Records to use:
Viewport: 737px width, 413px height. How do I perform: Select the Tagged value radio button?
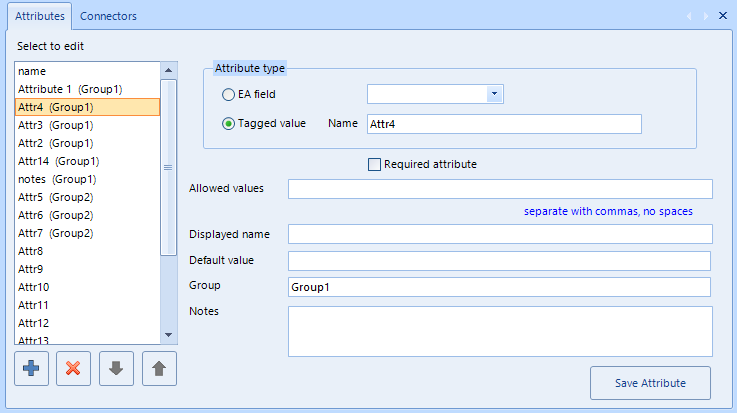[228, 124]
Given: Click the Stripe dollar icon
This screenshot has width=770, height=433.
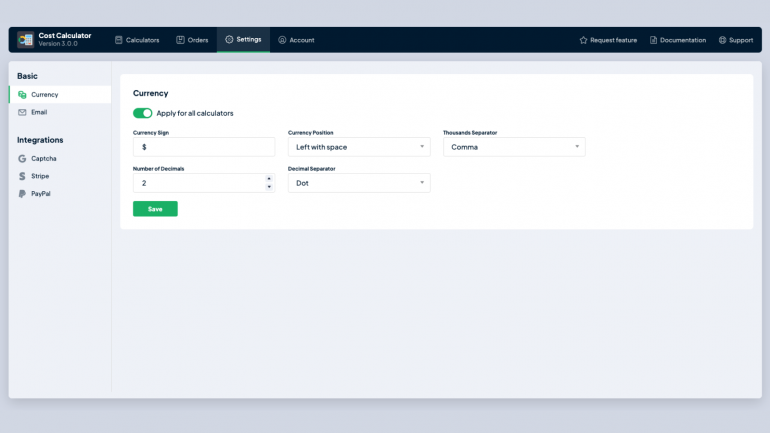Looking at the screenshot, I should pos(22,176).
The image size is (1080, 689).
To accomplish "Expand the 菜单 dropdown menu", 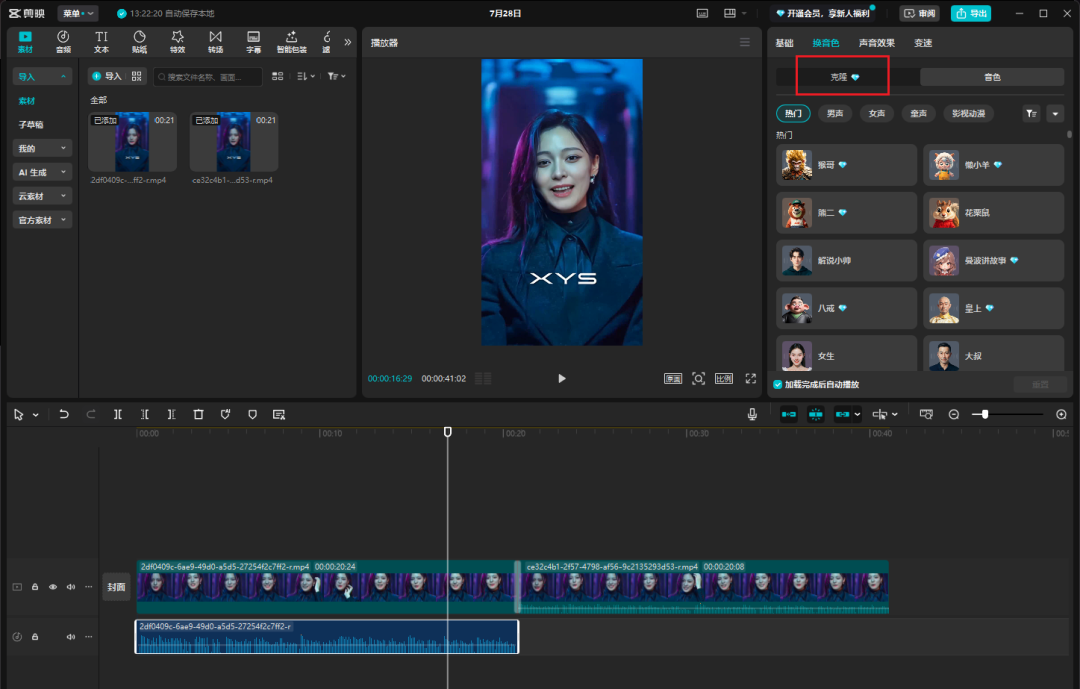I will click(78, 13).
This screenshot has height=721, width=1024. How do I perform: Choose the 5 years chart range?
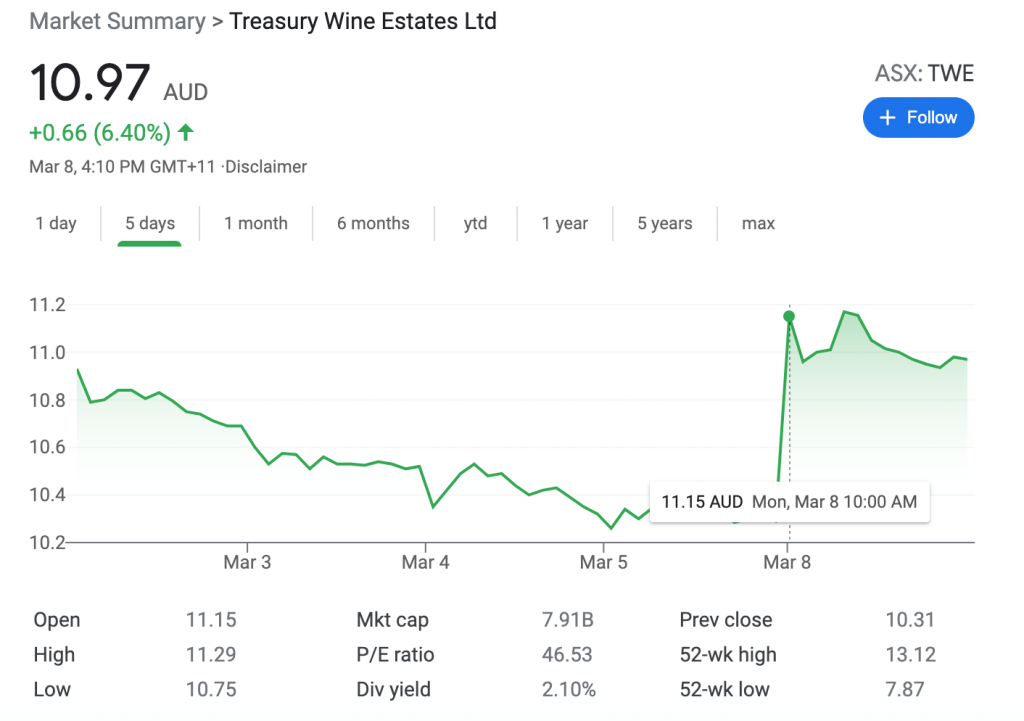click(x=665, y=223)
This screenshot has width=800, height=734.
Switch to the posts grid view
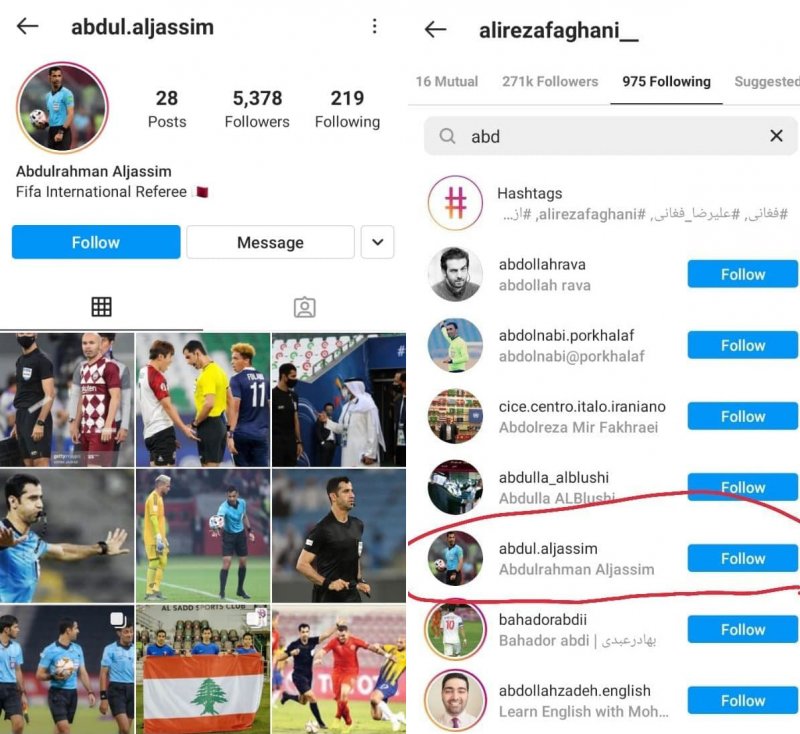(101, 307)
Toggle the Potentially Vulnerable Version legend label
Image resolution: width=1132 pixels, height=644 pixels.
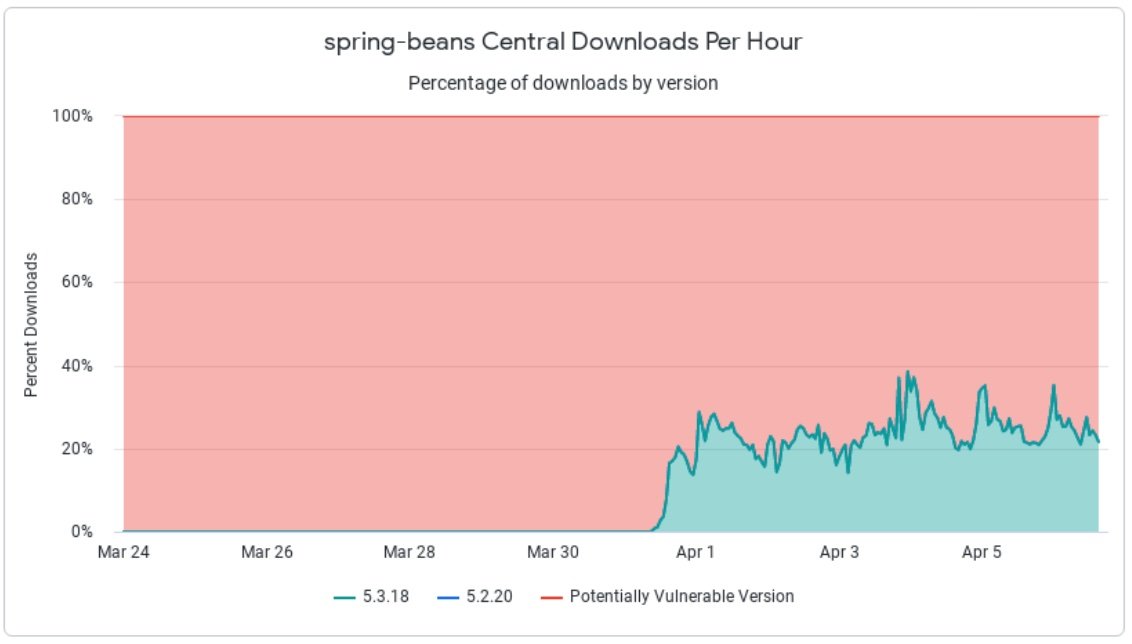[x=681, y=597]
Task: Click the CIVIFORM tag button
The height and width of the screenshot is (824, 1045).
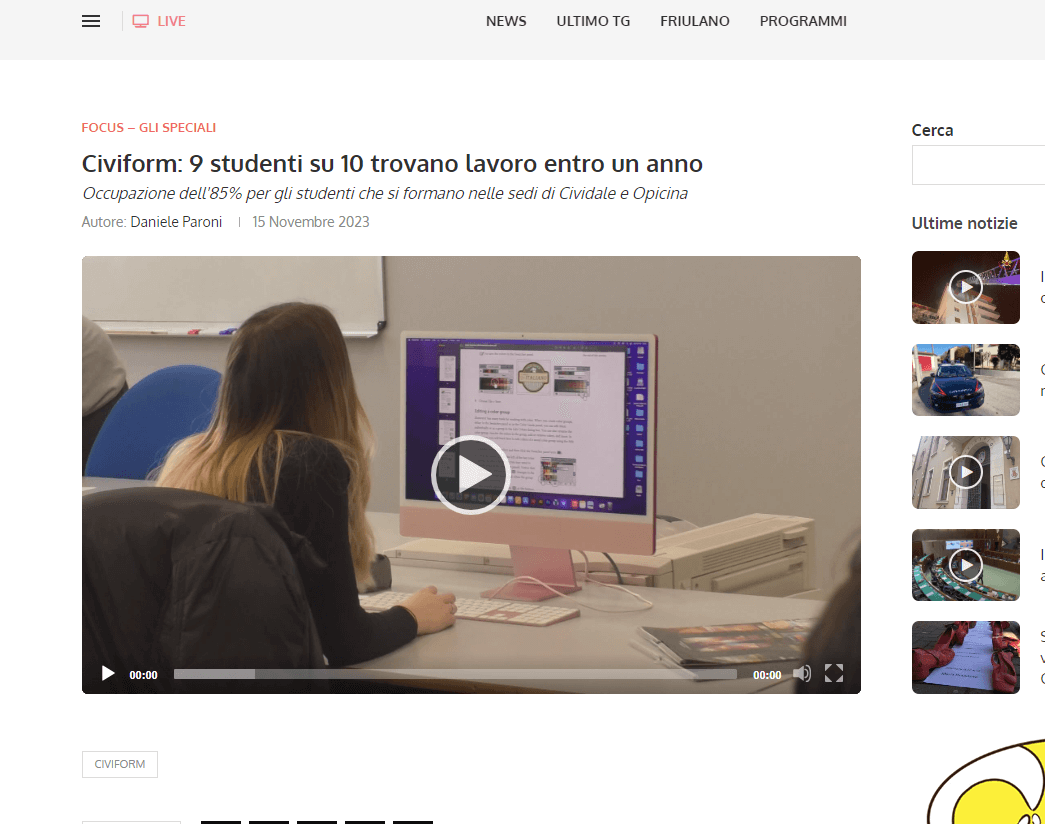Action: pos(120,764)
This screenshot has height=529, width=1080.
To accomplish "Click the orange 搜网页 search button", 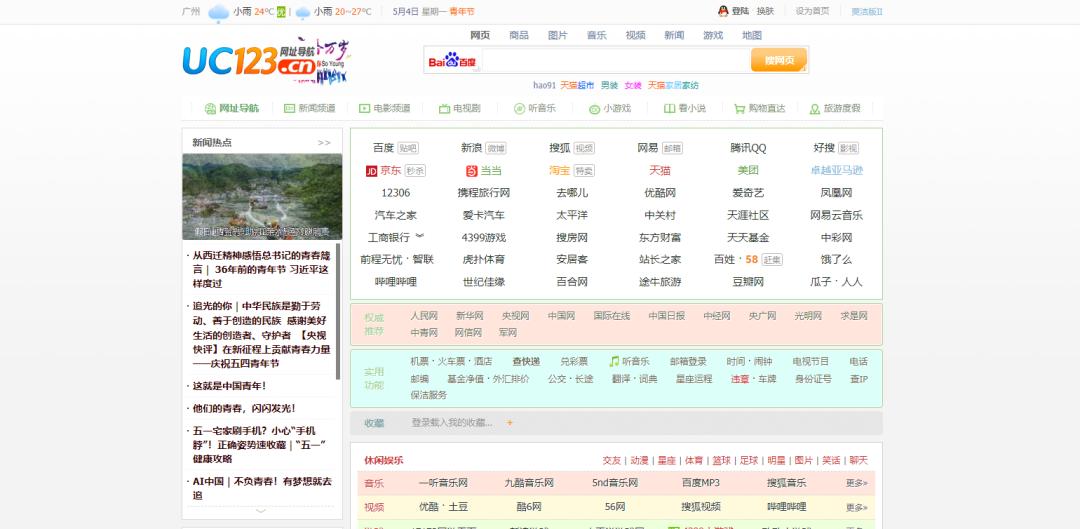I will pyautogui.click(x=779, y=61).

What to work on: Please repeat, exactly as written, the lines in the records above, starting with the one that has "Image resolution: width=1132" and going on through the one that has "This screenshot has height=529, width=1080.". Pictures are to be left out.

Exercise solution:
Image resolution: width=1132 pixels, height=644 pixels.
[x=681, y=597]
Task: Click the CIVIFORM tag button
The height and width of the screenshot is (824, 1045).
Action: pos(120,764)
This screenshot has height=529, width=1080.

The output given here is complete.